[Dataset entries]
+++++
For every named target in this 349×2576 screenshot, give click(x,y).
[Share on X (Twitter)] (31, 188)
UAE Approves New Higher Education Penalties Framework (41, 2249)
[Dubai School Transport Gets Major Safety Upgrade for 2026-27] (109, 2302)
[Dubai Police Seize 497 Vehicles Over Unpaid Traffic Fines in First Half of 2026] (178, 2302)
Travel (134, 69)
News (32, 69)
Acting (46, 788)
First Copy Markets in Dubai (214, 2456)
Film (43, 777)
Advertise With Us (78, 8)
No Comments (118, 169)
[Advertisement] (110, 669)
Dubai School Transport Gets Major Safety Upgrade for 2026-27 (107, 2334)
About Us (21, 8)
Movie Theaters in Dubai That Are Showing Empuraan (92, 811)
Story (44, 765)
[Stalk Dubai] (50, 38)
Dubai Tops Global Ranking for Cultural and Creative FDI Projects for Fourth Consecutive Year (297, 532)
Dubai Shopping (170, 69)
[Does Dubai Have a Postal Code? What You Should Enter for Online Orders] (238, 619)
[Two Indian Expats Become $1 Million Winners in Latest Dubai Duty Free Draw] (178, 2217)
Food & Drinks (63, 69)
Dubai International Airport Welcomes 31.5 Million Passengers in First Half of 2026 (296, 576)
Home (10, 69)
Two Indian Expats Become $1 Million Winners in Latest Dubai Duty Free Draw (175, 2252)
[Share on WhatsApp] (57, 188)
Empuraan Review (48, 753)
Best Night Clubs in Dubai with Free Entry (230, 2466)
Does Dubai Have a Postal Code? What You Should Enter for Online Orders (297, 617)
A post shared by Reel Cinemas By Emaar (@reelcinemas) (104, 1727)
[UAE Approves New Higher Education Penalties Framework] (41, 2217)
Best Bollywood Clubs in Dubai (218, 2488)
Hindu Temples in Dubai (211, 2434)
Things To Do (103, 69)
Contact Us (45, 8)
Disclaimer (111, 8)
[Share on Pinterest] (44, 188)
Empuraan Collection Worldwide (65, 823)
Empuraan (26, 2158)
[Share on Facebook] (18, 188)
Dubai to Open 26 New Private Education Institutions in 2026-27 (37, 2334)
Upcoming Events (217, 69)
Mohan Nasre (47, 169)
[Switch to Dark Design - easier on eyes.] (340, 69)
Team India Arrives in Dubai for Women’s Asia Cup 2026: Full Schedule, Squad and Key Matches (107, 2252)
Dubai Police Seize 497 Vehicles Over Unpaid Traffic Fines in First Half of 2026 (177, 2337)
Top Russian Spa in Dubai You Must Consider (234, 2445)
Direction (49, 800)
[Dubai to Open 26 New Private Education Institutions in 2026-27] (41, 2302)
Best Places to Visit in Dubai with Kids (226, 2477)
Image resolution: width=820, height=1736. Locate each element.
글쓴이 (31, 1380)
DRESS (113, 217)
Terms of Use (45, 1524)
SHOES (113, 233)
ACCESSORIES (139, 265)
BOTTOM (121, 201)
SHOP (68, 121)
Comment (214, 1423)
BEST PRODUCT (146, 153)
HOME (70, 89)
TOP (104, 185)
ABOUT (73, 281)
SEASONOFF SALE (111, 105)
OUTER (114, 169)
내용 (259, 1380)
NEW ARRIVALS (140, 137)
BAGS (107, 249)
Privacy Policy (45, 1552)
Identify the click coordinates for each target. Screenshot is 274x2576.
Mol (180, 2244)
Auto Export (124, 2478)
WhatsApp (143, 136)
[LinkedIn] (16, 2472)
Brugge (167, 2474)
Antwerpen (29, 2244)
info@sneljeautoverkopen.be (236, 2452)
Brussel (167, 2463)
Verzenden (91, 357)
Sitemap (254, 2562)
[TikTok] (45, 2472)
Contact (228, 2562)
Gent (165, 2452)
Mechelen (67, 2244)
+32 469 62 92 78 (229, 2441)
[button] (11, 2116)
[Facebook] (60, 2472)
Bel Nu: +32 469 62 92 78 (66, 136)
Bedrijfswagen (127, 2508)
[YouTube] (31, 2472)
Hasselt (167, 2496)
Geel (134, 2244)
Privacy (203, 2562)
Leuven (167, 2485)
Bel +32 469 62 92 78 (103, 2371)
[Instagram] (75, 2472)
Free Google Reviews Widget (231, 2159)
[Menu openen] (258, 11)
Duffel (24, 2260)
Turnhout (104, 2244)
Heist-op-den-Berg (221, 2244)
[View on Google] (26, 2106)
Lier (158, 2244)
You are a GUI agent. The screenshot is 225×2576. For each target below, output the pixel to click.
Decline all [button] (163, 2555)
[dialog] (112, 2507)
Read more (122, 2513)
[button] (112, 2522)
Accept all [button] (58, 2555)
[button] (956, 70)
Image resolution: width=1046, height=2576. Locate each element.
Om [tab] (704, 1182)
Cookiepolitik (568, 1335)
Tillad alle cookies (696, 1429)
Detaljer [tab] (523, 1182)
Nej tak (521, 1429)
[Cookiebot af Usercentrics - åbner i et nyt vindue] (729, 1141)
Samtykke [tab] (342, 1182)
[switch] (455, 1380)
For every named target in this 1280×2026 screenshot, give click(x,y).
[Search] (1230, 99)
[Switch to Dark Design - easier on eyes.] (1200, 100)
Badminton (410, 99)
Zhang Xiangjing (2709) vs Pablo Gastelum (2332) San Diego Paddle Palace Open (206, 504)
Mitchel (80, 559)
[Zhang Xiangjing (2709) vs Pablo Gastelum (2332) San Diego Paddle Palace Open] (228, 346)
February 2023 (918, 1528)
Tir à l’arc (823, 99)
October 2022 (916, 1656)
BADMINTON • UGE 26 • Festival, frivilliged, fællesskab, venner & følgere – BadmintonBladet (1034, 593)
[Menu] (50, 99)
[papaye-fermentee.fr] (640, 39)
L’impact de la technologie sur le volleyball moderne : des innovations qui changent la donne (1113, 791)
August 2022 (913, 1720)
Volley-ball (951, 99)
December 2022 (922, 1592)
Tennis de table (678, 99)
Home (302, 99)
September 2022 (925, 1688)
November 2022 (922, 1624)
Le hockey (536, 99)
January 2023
+++++
§ Exercise prompt
Repeat all of the records above exactly as written.

§ Output of the task
For every named target in this 349×2576 screenshot, give click(x,y).
[Share on X (Twitter)] (31, 188)
UAE Approves New Higher Education Penalties Framework (41, 2249)
[Dubai School Transport Gets Major Safety Upgrade for 2026-27] (109, 2302)
[Dubai Police Seize 497 Vehicles Over Unpaid Traffic Fines in First Half of 2026] (178, 2302)
Travel (134, 69)
News (32, 69)
Acting (46, 788)
First Copy Markets in Dubai (214, 2456)
Film (43, 777)
Advertise With Us (78, 8)
No Comments (118, 169)
[Advertisement] (110, 669)
Dubai School Transport Gets Major Safety Upgrade for 2026-27 (107, 2334)
About Us (21, 8)
Movie Theaters in Dubai That Are Showing Empuraan (92, 811)
Story (44, 765)
[Stalk Dubai] (50, 38)
Dubai Tops Global Ranking for Cultural and Creative FDI Projects for Fourth Consecutive Year (297, 532)
Dubai Shopping (170, 69)
[Does Dubai Have a Postal Code? What You Should Enter for Online Orders] (238, 619)
[Two Indian Expats Become $1 Million Winners in Latest Dubai Duty Free Draw] (178, 2217)
Food & Drinks (63, 69)
Dubai International Airport Welcomes 31.5 Million Passengers in First Half of 2026 (296, 576)
Home (10, 69)
Two Indian Expats Become $1 Million Winners in Latest Dubai Duty Free Draw (175, 2252)
[Share on WhatsApp] (57, 188)
Empuraan Review (48, 753)
Best Night Clubs in Dubai with Free Entry (230, 2466)
Does Dubai Have a Postal Code? What You Should Enter for Online Orders (297, 617)
A post shared by Reel Cinemas By Emaar (@reelcinemas) (104, 1727)
[UAE Approves New Higher Education Penalties Framework] (41, 2217)
Best Bollywood Clubs in Dubai (218, 2488)
Hindu Temples in Dubai (211, 2434)
Things To Do (103, 69)
Contact Us (45, 8)
Disclaimer (111, 8)
[Share on Pinterest] (44, 188)
Empuraan Collection Worldwide (65, 823)
Empuraan (26, 2158)
[Share on Facebook] (18, 188)
Dubai to Open 26 New Private Education Institutions in 2026-27 (37, 2334)
Upcoming Events (217, 69)
Mohan Nasre (47, 169)
[Switch to Dark Design - easier on eyes.] (340, 69)
Team India Arrives in Dubai for Women’s Asia Cup 2026: Full Schedule, Squad and Key Matches (107, 2252)
Dubai Police Seize 497 Vehicles Over Unpaid Traffic Fines in First Half of 2026 (177, 2337)
Top Russian Spa in Dubai You Must Consider (234, 2445)
Direction (49, 800)
[Dubai to Open 26 New Private Education Institutions in 2026-27] (41, 2302)
Best Places to Visit in Dubai with Kids (226, 2477)
Image resolution: width=820, height=1736. Locate each element.
글쓴이 (31, 1380)
DRESS (113, 217)
Terms of Use (45, 1524)
SHOES (113, 233)
ACCESSORIES (139, 265)
BOTTOM (121, 201)
SHOP (68, 121)
Comment (214, 1423)
BEST PRODUCT (146, 153)
HOME (70, 89)
TOP (104, 185)
ABOUT (73, 281)
SEASONOFF SALE (111, 105)
OUTER (114, 169)
내용 (259, 1380)
NEW ARRIVALS (140, 137)
BAGS (107, 249)
Privacy Policy (45, 1552)
Identify the click coordinates for each target. Screenshot is 274x2576.
Mol (180, 2244)
Auto Export (124, 2478)
WhatsApp (143, 136)
[LinkedIn] (16, 2472)
Brugge (167, 2474)
Antwerpen (29, 2244)
info@sneljeautoverkopen.be (236, 2452)
Brussel (167, 2463)
Verzenden (91, 357)
Sitemap (254, 2562)
[TikTok] (45, 2472)
Contact (228, 2562)
Gent (165, 2452)
Mechelen (67, 2244)
+32 469 62 92 78 (229, 2441)
[button] (11, 2116)
[Facebook] (60, 2472)
Bel Nu: +32 469 62 92 78 (66, 136)
Bedrijfswagen (127, 2508)
[YouTube] (31, 2472)
Hasselt (167, 2496)
Geel (134, 2244)
Privacy (203, 2562)
Leuven (167, 2485)
Bel +32 469 62 92 78 (103, 2371)
[Instagram] (75, 2472)
Free Google Reviews Widget (231, 2159)
[Menu openen] (258, 11)
Duffel (24, 2260)
Turnhout (104, 2244)
Heist-op-den-Berg (221, 2244)
[View on Google] (26, 2106)
Lier (158, 2244)
You are a GUI agent. The screenshot is 225×2576. For each target below, output the pixel to click.
Decline all [button] (163, 2555)
[dialog] (112, 2507)
Read more (122, 2513)
[button] (112, 2522)
Accept all [button] (58, 2555)
[button] (956, 70)
Image resolution: width=1046, height=2576. Locate each element.
Om [tab] (704, 1182)
Cookiepolitik (568, 1335)
Tillad alle cookies (696, 1429)
Detaljer [tab] (523, 1182)
Nej tak (521, 1429)
[Cookiebot af Usercentrics - åbner i et nyt vindue] (729, 1141)
Samtykke [tab] (342, 1182)
[switch] (455, 1380)
For every named target in this 1280×2026 screenshot, give click(x,y).
[Search] (1230, 99)
[Switch to Dark Design - easier on eyes.] (1200, 100)
Badminton (410, 99)
Zhang Xiangjing (2709) vs Pablo Gastelum (2332) San Diego Paddle Palace Open (206, 504)
Mitchel (80, 559)
[Zhang Xiangjing (2709) vs Pablo Gastelum (2332) San Diego Paddle Palace Open] (228, 346)
February 2023 (918, 1528)
Tir à l’arc (823, 99)
October 2022 (916, 1656)
BADMINTON • UGE 26 • Festival, frivilliged, fællesskab, venner & følgere – BadmintonBladet (1034, 593)
[Menu] (50, 99)
[papaye-fermentee.fr] (640, 39)
L’impact de la technologie sur le volleyball moderne : des innovations qui changent la donne (1113, 791)
August 2022 (913, 1720)
Volley-ball (951, 99)
December 2022 (922, 1592)
Tennis de table (678, 99)
Home (302, 99)
September 2022 (925, 1688)
November 2022 (922, 1624)
Le hockey (536, 99)
January 2023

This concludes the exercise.